◆ **WHAT THE TASK REQUIRES**: Write out every one of the rows below, changing nothing.

[Items listed in a dataset]

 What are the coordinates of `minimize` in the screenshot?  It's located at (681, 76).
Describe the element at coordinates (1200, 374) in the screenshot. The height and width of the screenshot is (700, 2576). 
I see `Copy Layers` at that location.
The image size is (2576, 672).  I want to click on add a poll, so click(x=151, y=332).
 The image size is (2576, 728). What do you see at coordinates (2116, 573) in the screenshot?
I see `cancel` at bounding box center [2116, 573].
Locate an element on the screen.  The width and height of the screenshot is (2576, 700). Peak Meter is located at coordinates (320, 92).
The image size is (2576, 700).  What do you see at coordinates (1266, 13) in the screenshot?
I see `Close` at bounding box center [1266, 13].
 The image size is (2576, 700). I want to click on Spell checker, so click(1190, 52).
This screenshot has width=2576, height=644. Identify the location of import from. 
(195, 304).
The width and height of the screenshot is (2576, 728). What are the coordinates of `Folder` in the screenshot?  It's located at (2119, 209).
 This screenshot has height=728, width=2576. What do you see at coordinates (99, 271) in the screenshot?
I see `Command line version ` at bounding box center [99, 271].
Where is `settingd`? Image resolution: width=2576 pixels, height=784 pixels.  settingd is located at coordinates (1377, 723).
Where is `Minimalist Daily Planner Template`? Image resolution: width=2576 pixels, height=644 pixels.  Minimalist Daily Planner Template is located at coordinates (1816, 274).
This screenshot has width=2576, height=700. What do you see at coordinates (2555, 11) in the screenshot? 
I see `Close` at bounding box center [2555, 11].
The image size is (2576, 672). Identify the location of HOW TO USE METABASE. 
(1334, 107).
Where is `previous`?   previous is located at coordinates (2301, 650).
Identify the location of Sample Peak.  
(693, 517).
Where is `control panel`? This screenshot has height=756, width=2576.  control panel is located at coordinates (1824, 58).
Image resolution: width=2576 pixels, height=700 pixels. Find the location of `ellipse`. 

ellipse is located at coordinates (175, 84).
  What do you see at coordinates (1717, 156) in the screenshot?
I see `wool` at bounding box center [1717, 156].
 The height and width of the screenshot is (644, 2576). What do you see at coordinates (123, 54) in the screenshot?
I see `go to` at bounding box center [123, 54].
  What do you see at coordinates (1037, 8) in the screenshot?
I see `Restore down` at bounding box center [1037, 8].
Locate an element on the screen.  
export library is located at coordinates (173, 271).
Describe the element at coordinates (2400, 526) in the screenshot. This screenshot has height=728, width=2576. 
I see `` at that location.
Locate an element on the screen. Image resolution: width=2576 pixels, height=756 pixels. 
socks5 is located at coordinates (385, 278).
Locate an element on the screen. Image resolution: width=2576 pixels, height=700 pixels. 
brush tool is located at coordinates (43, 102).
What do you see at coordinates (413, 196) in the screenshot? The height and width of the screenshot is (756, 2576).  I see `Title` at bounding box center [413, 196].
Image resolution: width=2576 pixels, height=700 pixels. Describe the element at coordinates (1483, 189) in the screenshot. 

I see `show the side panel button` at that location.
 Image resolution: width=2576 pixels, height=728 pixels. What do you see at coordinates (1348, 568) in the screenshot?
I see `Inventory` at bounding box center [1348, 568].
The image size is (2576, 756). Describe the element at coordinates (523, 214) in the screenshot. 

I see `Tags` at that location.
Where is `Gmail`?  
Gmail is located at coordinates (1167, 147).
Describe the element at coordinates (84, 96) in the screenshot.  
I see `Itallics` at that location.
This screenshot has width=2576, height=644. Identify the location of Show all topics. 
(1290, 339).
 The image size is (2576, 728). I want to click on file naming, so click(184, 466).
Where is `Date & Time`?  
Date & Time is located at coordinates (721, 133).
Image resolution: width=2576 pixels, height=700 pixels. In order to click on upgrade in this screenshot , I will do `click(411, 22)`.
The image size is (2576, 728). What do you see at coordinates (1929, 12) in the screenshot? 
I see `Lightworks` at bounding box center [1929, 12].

◆ **SOLUTION FOR THIS PROBLEM**:
 What are the coordinates of `minimize` in the screenshot?  It's located at (681, 76).
Describe the element at coordinates (1200, 374) in the screenshot. The height and width of the screenshot is (700, 2576). 
I see `Copy Layers` at that location.
The image size is (2576, 672).  I want to click on add a poll, so click(x=151, y=332).
 The image size is (2576, 728). What do you see at coordinates (2116, 573) in the screenshot?
I see `cancel` at bounding box center [2116, 573].
Locate an element on the screen.  The width and height of the screenshot is (2576, 700). Peak Meter is located at coordinates (320, 92).
The image size is (2576, 700).  What do you see at coordinates (1266, 13) in the screenshot?
I see `Close` at bounding box center [1266, 13].
 The image size is (2576, 700). I want to click on Spell checker, so click(1190, 52).
This screenshot has width=2576, height=644. Identify the location of import from. 
(195, 304).
The width and height of the screenshot is (2576, 728). What are the coordinates of `Folder` in the screenshot?  It's located at (2119, 209).
 This screenshot has height=728, width=2576. What do you see at coordinates (99, 271) in the screenshot?
I see `Command line version ` at bounding box center [99, 271].
Where is `settingd`? Image resolution: width=2576 pixels, height=784 pixels.  settingd is located at coordinates (1377, 723).
Where is `Minimalist Daily Planner Template`? Image resolution: width=2576 pixels, height=644 pixels.  Minimalist Daily Planner Template is located at coordinates (1816, 274).
This screenshot has width=2576, height=700. What do you see at coordinates (2555, 11) in the screenshot? 
I see `Close` at bounding box center [2555, 11].
The image size is (2576, 672). Identify the location of HOW TO USE METABASE. 
(1334, 107).
Where is `previous`?   previous is located at coordinates (2301, 650).
Identify the location of Sample Peak.  
(693, 517).
Where is `control panel`? This screenshot has height=756, width=2576.  control panel is located at coordinates (1824, 58).
Image resolution: width=2576 pixels, height=700 pixels. Find the location of `ellipse`. 

ellipse is located at coordinates (175, 84).
  What do you see at coordinates (1717, 156) in the screenshot?
I see `wool` at bounding box center [1717, 156].
 The height and width of the screenshot is (644, 2576). What do you see at coordinates (123, 54) in the screenshot?
I see `go to` at bounding box center [123, 54].
  What do you see at coordinates (1037, 8) in the screenshot?
I see `Restore down` at bounding box center [1037, 8].
Locate an element on the screen.  
export library is located at coordinates (173, 271).
Describe the element at coordinates (2400, 526) in the screenshot. This screenshot has height=728, width=2576. 
I see `` at that location.
Locate an element on the screen. Image resolution: width=2576 pixels, height=756 pixels. 
socks5 is located at coordinates (385, 278).
Locate an element on the screen. Image resolution: width=2576 pixels, height=700 pixels. 
brush tool is located at coordinates (43, 102).
What do you see at coordinates (413, 196) in the screenshot? The height and width of the screenshot is (756, 2576).  I see `Title` at bounding box center [413, 196].
Image resolution: width=2576 pixels, height=700 pixels. Describe the element at coordinates (1483, 189) in the screenshot. 

I see `show the side panel button` at that location.
 Image resolution: width=2576 pixels, height=728 pixels. What do you see at coordinates (1348, 568) in the screenshot?
I see `Inventory` at bounding box center [1348, 568].
The image size is (2576, 756). Describe the element at coordinates (523, 214) in the screenshot. 

I see `Tags` at that location.
Where is `Gmail`?  
Gmail is located at coordinates (1167, 147).
Describe the element at coordinates (84, 96) in the screenshot.  
I see `Itallics` at that location.
This screenshot has width=2576, height=644. Identify the location of Show all topics. 
(1290, 339).
 The image size is (2576, 728). I want to click on file naming, so click(184, 466).
Where is `Date & Time`?  
Date & Time is located at coordinates (721, 133).
Image resolution: width=2576 pixels, height=700 pixels. In order to click on upgrade in this screenshot , I will do `click(411, 22)`.
The image size is (2576, 728). What do you see at coordinates (1929, 12) in the screenshot? 
I see `Lightworks` at bounding box center [1929, 12].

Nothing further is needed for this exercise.